Slip ‘em some truth serum (or a few scotches), and most General Counsel will tell you their jobs are getting tougher in today’s global economy. For decades it was enough to be a knowledgeable lawyer with superb legal judgment.  Today, however, top management requires them to be both great lawyers and savvy members of the executive team. They must be an instrumental contributor to their company’s strategies and operations, and they also must manage a specialized business unit and service organization – the legal department – efficiently and cost-effectively.


It’s About the Business, Stupid

When you’re in a law firm, “practicing law” is the be-all and end-all of your attention: you naturally focus, seriatim, on specific legal tasks, matters and engagements. However, the minute a lawyer assumes senior in-house responsibility, there must be a fundamental shift in the way he or she understands the company’s legal function: it is not a country unto itself; it exists to support the complex environment of business strategies, operations, production and sales. Rather than focusing only on unique cases and singular events, it is built around multiple recurring and interrelated legal processes.

True, the legal department is a cost center and not a profit center, but the fact is that like their counterparts “on the business side,” today’s GCs must focus on productivity. They must track costs, purge inefficiencies, manage metrics and keep a tight rein on the budget – all while providing excellent support to their company’s business units and internal clients

For many, this is an uphill climb and a break from the past.  As Paul Lippe, a former General Counsel and now CEO of Legal OnRamp puts it, “historically, most General Counsel were lawyers first and operating executives second.  But what we’ve seen over the last decade is that the operationally focused GCs don’t just deliver better efficiency, they deliver better results. ” Lippe is but one of many trying to help GCs morph into their new business-centric identity, and he emphasizes that

“there is an enormous gap between GCs practicing more effectively and those practicing more conventionally.”

A Mighty Lever

One key to increasing productivity and efficiency is the effective generation and utilization of performance-related knowledge. Such knowledge does not spring fully-realized from the ether; it is the product of the transformation of millions of data points into a coherent body of information, which, in turn, forms the foundation for operational knowledge, wisdom and judgment.

Never have legal departments had better tools for mining operational and financial data, scrutinizing it rigorously, and creating a coherent understanding of all the factors and variables that affect costs and benefits.

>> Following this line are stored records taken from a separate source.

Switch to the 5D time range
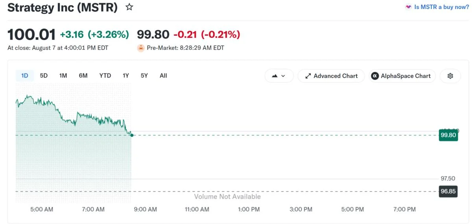Image resolution: width=472 pixels, height=224 pixels. coord(44,75)
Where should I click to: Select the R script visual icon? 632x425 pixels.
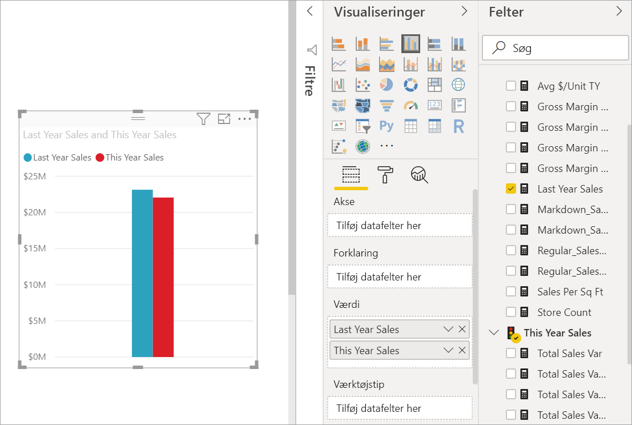(458, 126)
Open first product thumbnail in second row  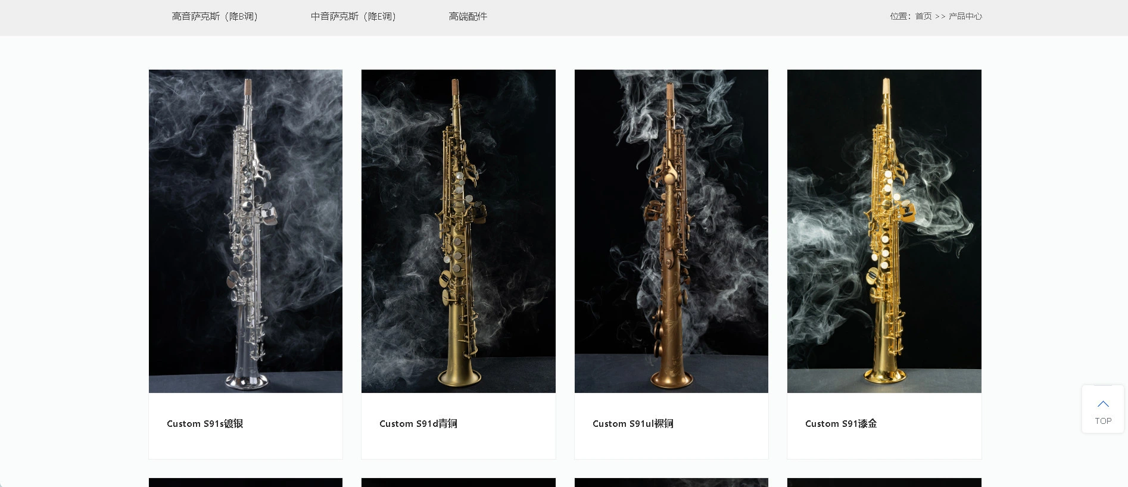[x=245, y=482]
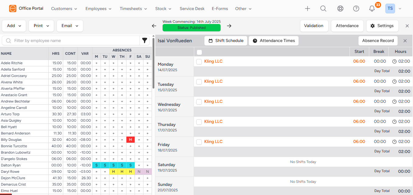Go to the Service Desk menu item
This screenshot has height=195, width=413.
tap(192, 9)
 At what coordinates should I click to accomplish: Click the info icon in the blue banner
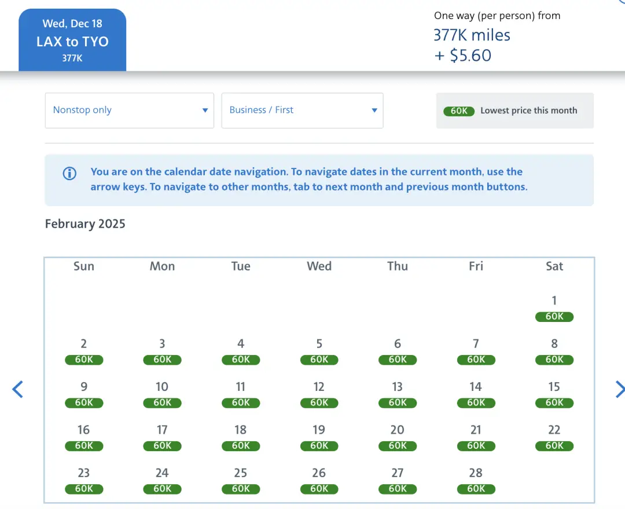(x=69, y=173)
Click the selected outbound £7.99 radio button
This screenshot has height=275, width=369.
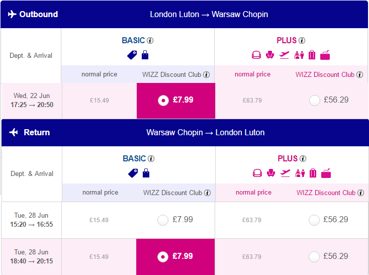pos(163,101)
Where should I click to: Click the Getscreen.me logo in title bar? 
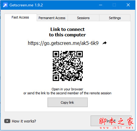(5, 5)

The good news is that there are a plethora of new software products to help chief legal officers drive greater accountability and efficiency into legal department operations.  The bad news is that relatively few are using them.

Take e-billing, for example, an area where technology has provided a way to transcend traditional matter-by-matter legal bookkeeping and produce extraordinary ability to aggregate, analyze, slice and dice all kinds of legal information. However, surveys suggest that today less than 10% of corporate legal departments use e-billing and its built-in data mining horsepower.

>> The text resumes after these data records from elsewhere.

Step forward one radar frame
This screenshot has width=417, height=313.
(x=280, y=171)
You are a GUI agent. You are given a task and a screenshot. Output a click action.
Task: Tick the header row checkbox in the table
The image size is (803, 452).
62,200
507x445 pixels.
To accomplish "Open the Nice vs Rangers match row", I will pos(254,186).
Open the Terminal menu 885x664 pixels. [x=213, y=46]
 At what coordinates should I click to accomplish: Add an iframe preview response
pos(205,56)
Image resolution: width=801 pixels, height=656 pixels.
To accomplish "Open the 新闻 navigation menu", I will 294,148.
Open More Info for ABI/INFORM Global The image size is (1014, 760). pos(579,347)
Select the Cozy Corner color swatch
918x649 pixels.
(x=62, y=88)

Internal Client Accountability

Marc Frohman, former General Counsel of Vishay Intertechnology, a global public technology manufacturing firm, emphasizes that skilled data mining includes looking inward at the legal department’s dealings with its internal clients – the business units that request legal services and often lack the information needed for legal cost accountability

Frohman’s department soon learned to apply its e-billing software to internal metrics and legal service delivery, as well as paying the bills. “Business units can be inefficient requesters and consumers of legal support,” Frohman says, “particularly if it is not provided on a charge-back basis.” He notes that many business unit heads often do not connect service requests with legal budgets and costs, regarding the legal department as a no-cost resource. “E-billing software makes it easy to data mine external counsel utilization trends and cost-benefit consequences, matter by matter, lawyer by lawyer, and business unit by business unit.”

At Frohman’s company, this capability led to the ability to measure and allocate costs and, as appropriate, push significant costs back to the business units in a rational and transparent manner.  “We saw real behavior change, in terms of more disciplined use of internal and external legal resources and a greater stake in budgetary efficiencies. Our software allowed us to call our clients to account with enormous specificity.  We now use phase and task codes to track all external legal services and our software enables both near-term and historical information management.  It is a tool of unprecedented value to any legal department.”

“It also substantially improved the quality and consistency of our reporting,” Frohman says, “and it improved transparency and helped us to rationalize our voluminous patent and trademark demands. Simply stated, it really let us get our arms around all aspects of our legal operations.”

There is no reason why what works so well for public multi-nationals will not produce similar efficiencies for legal departments of all shapes and sizes.  As Paul Lippe points out, “too many lawyers operated under the illusion that you could either have quality or efficiency but not both, and that the value of law was so high that legal departments did not have to be well managed, but that simply is no longer true.”